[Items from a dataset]

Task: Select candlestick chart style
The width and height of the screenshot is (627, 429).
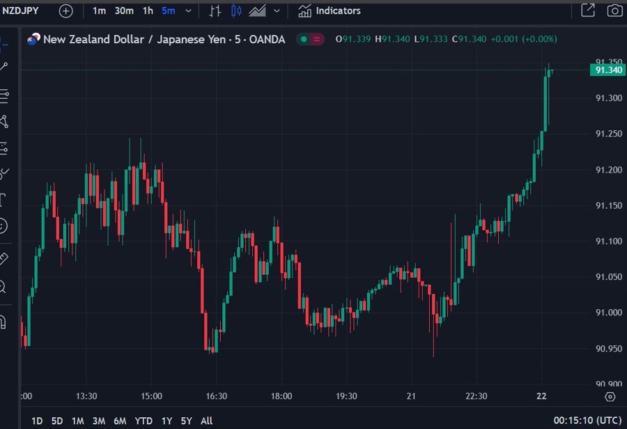Action: [235, 10]
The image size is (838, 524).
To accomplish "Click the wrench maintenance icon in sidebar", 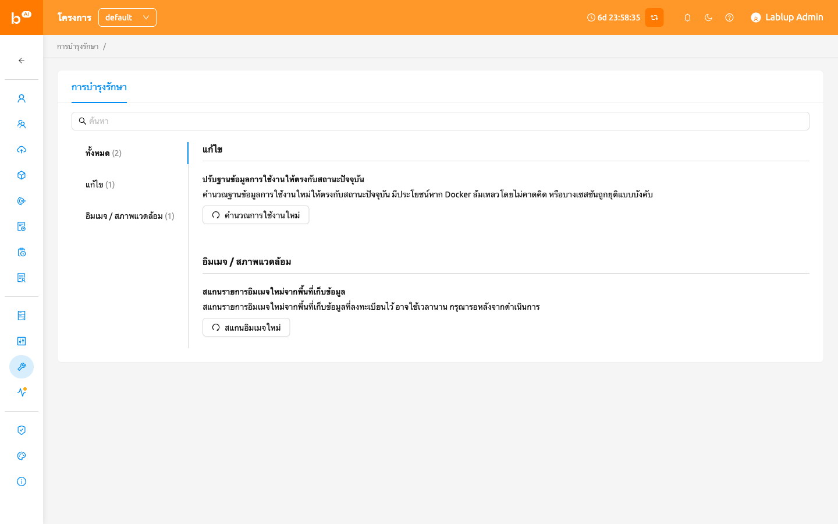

Exercise aim:
Repeat each line above exactly as it reads, omitting any pictures.

Your solution:
Task: Select candlestick chart style
The width and height of the screenshot is (627, 429).
Action: [235, 10]
The image size is (838, 524).
To accomplish "Click the wrench maintenance icon in sidebar", 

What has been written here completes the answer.